We consider that the main problems facing our Jarai communities at the moment are the following ones:
- Deforestation and destruction of our natural environments.
- The loss of our ancestral traditions.
- Our families are facing poverty.
- Young people are not interested in the preservation of our ancestral traditions.
- Young Jarai people are not wearing traditional costumes.
- Our elderly are not getting benefits from health care and they do not understand it very much.
- There are no services such as water supply, good roads, and other services for the communities.
- Our villages are losing the lifestyle of the traditional Jarai communities.
For us Jarai people, the ancestral territory is very important because it is the main source of our sustainability. We have a rich land that produces whatever we need for life, with nutritious plants and animals. We consider wildlife to be sacred and important and it should not be touched or destroyed for any reason.
Wildlife keeps the balance of the forest and our communities. We should continue our freedom to plant and preserve the forests. Nature provides, it gives without limit, but it should receive our own appreciation.
But we are sad that our territories are not really protected and it affects many things. For example, deforestation destroys also the water sources and the traditional Jarai plantations. It destroys the natural house of wildlife, the refuge of wildlife and it affects our livelihood. We lost much land for our own cultivation or the places where we find food, medicine, and water.
We urge people engaged in deforestation to suspend that before it is too late. But we also should engage in reforestation. We can visit those places that have been destroyed and we can plant trees again and to promote care for the environment among people from everywhere, teaching of the benefits of the forest’s preservation.
Preserving our ancestral territories means we are keeping the inheritance of the next generation and even preserving the land where we’ll be buried when we die. The land also means our traditions and identity as Jarai people.
Our ancestral religion is that of the forests. For us, religion is to have faith in our rights as aboriginal people. We defend our right to teach our children the ways of our ancestors and we have many ways to teach them that.
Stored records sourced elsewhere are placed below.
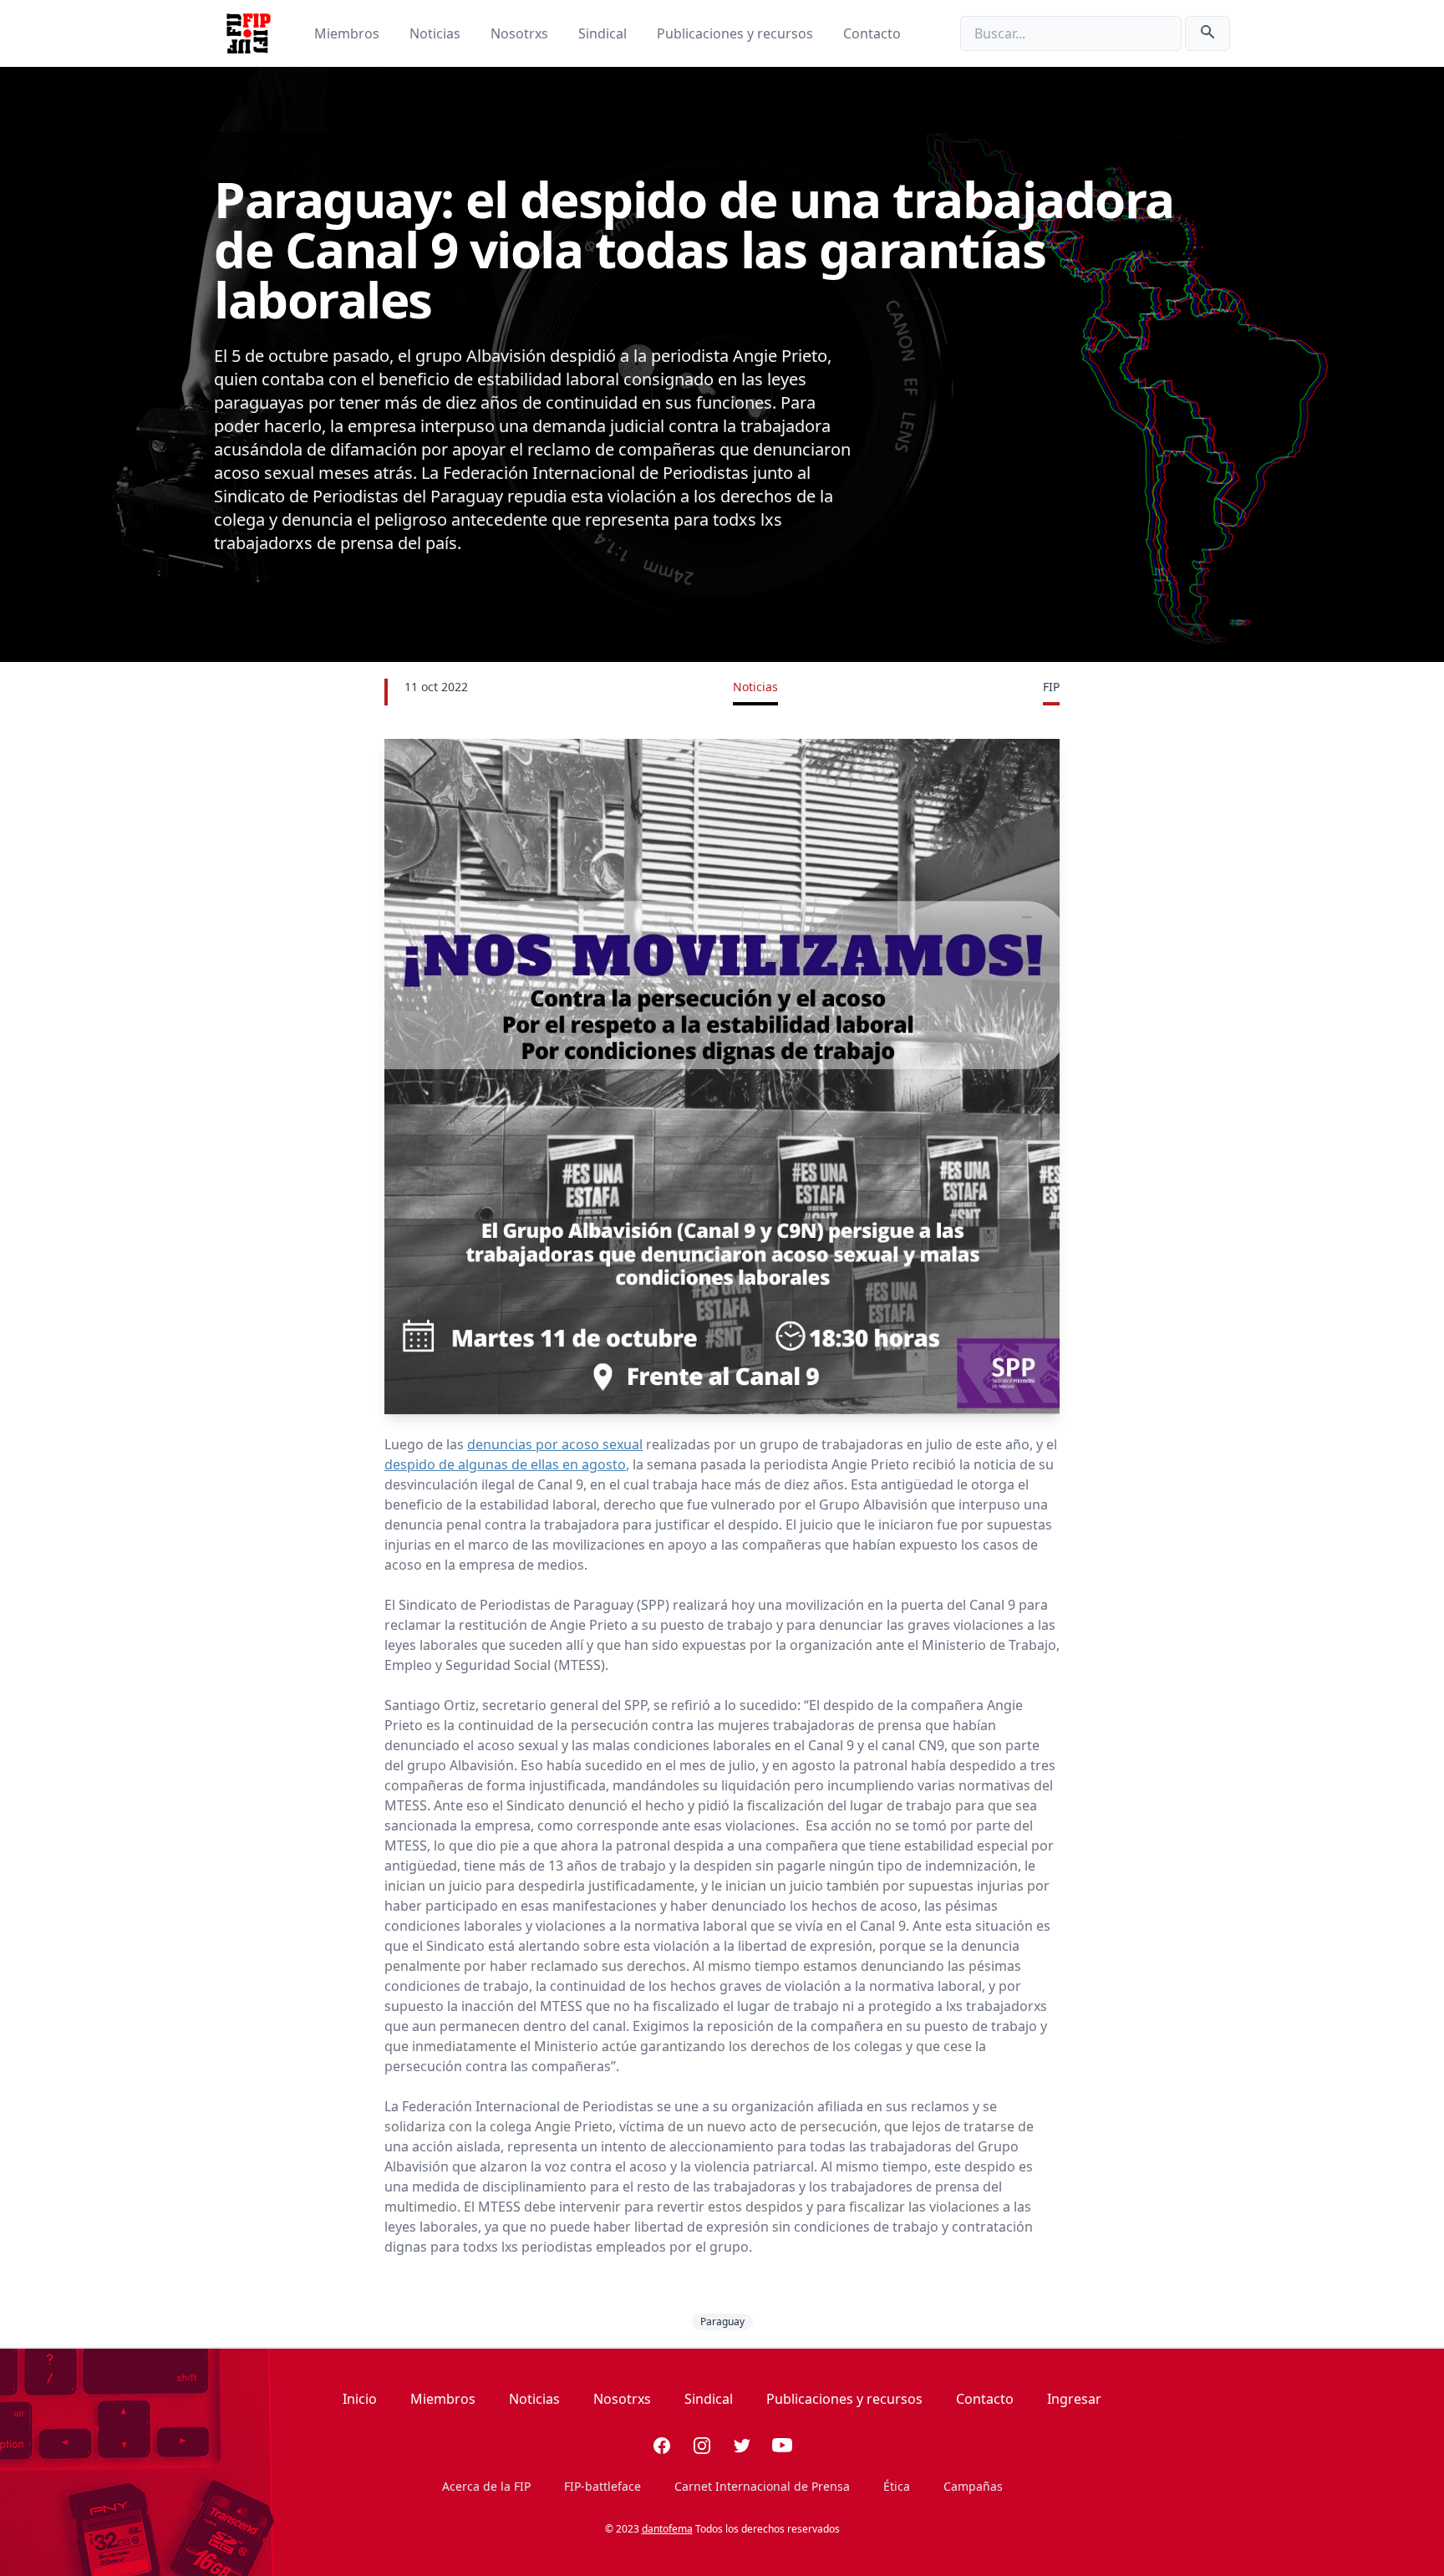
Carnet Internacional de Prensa (762, 2486)
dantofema (667, 2529)
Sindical (604, 33)
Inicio (360, 2399)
The most important person in our community for communicating our spirituality is the Cha Thom (elder), who leads the ceremonies and explains the world of the spirits and how our ancestors understood it. The Cha Thom is like our priests, he or she is our religious leader.
We consider that a way to promote protection for the environment and for our Jarai identity is to manage some ways of eco-tourism, where we can show to visitors from other regions of Cambodia our traditional handicrafts and customs.
But those programs directed to tourists must be led by our own communities. Another way to promote our identity and rights is the use of technologies such as social networks, websites, and videos.
If we ask something from official entities and NGOs it would be to support us in projects like that, but also in training our youth in how to preserve the environment if we have visitors and how to organize ourselves.
We see the need to work on the preservation of the Jarai language and we can do that through technologies like the Internet and also through the establishment of Jarai language schools, music bands, and many cultural activities to promote the usage of Jarai languages, especially with our children and young people.